Data for the task:
+---+

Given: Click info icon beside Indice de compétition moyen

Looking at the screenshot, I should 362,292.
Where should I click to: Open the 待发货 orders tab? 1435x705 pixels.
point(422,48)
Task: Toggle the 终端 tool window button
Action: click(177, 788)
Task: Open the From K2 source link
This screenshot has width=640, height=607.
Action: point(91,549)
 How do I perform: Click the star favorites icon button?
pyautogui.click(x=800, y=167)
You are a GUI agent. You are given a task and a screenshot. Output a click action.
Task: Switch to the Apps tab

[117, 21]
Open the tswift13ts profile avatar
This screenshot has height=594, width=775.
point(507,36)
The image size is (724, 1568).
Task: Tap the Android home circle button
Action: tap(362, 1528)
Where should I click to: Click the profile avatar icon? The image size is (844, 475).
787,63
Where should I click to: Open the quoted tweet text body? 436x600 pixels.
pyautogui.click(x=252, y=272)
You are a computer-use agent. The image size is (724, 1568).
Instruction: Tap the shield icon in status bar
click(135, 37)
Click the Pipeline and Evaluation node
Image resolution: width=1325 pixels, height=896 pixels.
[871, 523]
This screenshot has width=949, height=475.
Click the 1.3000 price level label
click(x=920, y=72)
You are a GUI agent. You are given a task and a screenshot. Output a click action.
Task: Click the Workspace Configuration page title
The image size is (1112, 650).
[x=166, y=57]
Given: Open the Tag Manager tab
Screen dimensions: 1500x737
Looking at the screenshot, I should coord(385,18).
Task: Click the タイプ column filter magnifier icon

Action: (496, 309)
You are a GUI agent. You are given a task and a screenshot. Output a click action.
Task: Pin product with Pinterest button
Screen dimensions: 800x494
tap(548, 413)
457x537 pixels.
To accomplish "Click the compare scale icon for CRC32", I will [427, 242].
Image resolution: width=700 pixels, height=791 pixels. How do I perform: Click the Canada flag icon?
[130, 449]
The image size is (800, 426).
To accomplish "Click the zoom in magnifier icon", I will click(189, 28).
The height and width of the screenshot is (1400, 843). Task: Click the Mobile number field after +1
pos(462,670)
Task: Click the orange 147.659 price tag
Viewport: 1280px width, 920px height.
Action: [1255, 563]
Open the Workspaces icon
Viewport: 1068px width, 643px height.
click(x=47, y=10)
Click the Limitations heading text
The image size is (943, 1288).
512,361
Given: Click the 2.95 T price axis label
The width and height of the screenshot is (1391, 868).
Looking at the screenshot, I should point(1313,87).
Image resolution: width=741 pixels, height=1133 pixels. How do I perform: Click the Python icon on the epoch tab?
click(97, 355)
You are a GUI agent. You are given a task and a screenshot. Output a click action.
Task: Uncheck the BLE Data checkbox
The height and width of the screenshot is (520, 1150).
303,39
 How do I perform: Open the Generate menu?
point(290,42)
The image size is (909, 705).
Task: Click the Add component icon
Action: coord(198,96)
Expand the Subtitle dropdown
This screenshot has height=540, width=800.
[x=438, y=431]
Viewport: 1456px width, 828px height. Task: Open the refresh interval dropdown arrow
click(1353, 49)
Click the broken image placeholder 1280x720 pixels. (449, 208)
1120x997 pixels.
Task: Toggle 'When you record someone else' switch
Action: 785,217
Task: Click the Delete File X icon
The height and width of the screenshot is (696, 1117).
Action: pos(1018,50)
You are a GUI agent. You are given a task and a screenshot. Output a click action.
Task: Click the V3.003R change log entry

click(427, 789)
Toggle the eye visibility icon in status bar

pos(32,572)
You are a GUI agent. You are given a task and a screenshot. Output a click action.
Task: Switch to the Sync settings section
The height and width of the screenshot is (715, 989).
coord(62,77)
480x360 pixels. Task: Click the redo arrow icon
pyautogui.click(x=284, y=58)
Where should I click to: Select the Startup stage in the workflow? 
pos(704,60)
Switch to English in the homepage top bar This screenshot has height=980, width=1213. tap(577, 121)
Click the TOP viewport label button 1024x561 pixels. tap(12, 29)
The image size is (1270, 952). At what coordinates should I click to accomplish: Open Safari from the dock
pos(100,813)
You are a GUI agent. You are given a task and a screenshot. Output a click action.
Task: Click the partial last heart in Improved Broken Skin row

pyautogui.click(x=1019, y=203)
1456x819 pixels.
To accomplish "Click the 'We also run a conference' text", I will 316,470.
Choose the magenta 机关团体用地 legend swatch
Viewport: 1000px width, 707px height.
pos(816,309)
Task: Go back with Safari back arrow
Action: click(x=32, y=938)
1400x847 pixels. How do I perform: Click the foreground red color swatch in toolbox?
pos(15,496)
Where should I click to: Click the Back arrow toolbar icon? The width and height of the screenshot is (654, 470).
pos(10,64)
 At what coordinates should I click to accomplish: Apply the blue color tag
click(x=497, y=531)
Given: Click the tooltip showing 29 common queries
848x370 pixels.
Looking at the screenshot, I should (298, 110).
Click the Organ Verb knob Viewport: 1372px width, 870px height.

+---+

Instructions for the task:
Write out every line from the records above, word for word.

Task output:
Given: Click info icon beside Indice de compétition moyen

Looking at the screenshot, I should 362,292.
Where should I click to: Open the 待发货 orders tab? 1435x705 pixels.
point(422,48)
Task: Toggle the 终端 tool window button
Action: click(177, 788)
Task: Open the From K2 source link
This screenshot has width=640, height=607.
Action: point(91,549)
 How do I perform: Click the star favorites icon button?
pyautogui.click(x=800, y=167)
You are a GUI agent. You are given a task and a screenshot. Output a click action.
Task: Switch to the Apps tab

[117, 21]
Open the tswift13ts profile avatar
This screenshot has height=594, width=775.
point(507,36)
The image size is (724, 1568).
Task: Tap the Android home circle button
Action: tap(362, 1528)
Where should I click to: Click the profile avatar icon? The image size is (844, 475).
787,63
Where should I click to: Open the quoted tweet text body? 436x600 pixels.
pyautogui.click(x=252, y=272)
You are a computer-use agent. The image size is (724, 1568).
Instruction: Tap the shield icon in status bar
click(135, 37)
Click the Pipeline and Evaluation node
Image resolution: width=1325 pixels, height=896 pixels.
[871, 523]
This screenshot has width=949, height=475.
Click the 1.3000 price level label
click(x=920, y=72)
You are a GUI agent. You are given a task and a screenshot. Output a click action.
Task: Click the Workspace Configuration page title
The image size is (1112, 650).
[x=166, y=57]
Given: Open the Tag Manager tab
Screen dimensions: 1500x737
Looking at the screenshot, I should coord(385,18).
Task: Click the タイプ column filter magnifier icon

Action: (496, 309)
You are a GUI agent. You are given a task and a screenshot. Output a click action.
Task: Pin product with Pinterest button
Screen dimensions: 800x494
tap(548, 413)
457x537 pixels.
To accomplish "Click the compare scale icon for CRC32", I will [427, 242].
Image resolution: width=700 pixels, height=791 pixels. How do I perform: Click the Canada flag icon?
[130, 449]
The image size is (800, 426).
To accomplish "Click the zoom in magnifier icon", I will click(189, 28).
The height and width of the screenshot is (1400, 843). Task: Click the Mobile number field after +1
pos(462,670)
Task: Click the orange 147.659 price tag
Viewport: 1280px width, 920px height.
Action: [1255, 563]
Open the Workspaces icon
Viewport: 1068px width, 643px height.
click(x=47, y=10)
Click the Limitations heading text
The image size is (943, 1288).
512,361
Given: Click the 2.95 T price axis label
The width and height of the screenshot is (1391, 868).
Looking at the screenshot, I should point(1313,87).
Image resolution: width=741 pixels, height=1133 pixels. How do I perform: Click the Python icon on the epoch tab?
click(97, 355)
You are a GUI agent. You are given a task and a screenshot. Output a click action.
Task: Uncheck the BLE Data checkbox
The height and width of the screenshot is (520, 1150).
303,39
 How do I perform: Open the Generate menu?
point(290,42)
The image size is (909, 705).
Task: Click the Add component icon
Action: coord(198,96)
Expand the Subtitle dropdown
This screenshot has height=540, width=800.
[x=438, y=431]
Viewport: 1456px width, 828px height. Task: Open the refresh interval dropdown arrow
click(1353, 49)
Click the broken image placeholder 1280x720 pixels. (449, 208)
1120x997 pixels.
Task: Toggle 'When you record someone else' switch
Action: 785,217
Task: Click the Delete File X icon
The height and width of the screenshot is (696, 1117).
Action: pos(1018,50)
You are a GUI agent. You are given a task and a screenshot. Output a click action.
Task: Click the V3.003R change log entry

click(427, 789)
Toggle the eye visibility icon in status bar

pos(32,572)
You are a GUI agent. You are given a task and a screenshot. Output a click action.
Task: Switch to the Sync settings section
The height and width of the screenshot is (715, 989).
coord(62,77)
480x360 pixels. Task: Click the redo arrow icon
pyautogui.click(x=284, y=58)
Where should I click to: Select the Startup stage in the workflow? 
pos(704,60)
Switch to English in the homepage top bar This screenshot has height=980, width=1213. tap(577, 121)
Click the TOP viewport label button 1024x561 pixels. tap(12, 29)
The image size is (1270, 952). At what coordinates should I click to accomplish: Open Safari from the dock
pos(100,813)
You are a GUI agent. You are given a task and a screenshot. Output a click action.
Task: Click the partial last heart in Improved Broken Skin row

pyautogui.click(x=1019, y=203)
1456x819 pixels.
To accomplish "Click the 'We also run a conference' text", I will 316,470.
Choose the magenta 机关团体用地 legend swatch
Viewport: 1000px width, 707px height.
pos(816,309)
Task: Go back with Safari back arrow
Action: click(x=32, y=938)
1400x847 pixels. How do I perform: Click the foreground red color swatch in toolbox?
pos(15,496)
Where should I click to: Click the Back arrow toolbar icon? The width and height of the screenshot is (654, 470).
pos(10,64)
 At what coordinates should I click to accomplish: Apply the blue color tag
click(x=497, y=531)
Given: Click the tooltip showing 29 common queries
848x370 pixels.
Looking at the screenshot, I should (298, 110).
Click the Organ Verb knob Viewport: 1372px width, 870px height.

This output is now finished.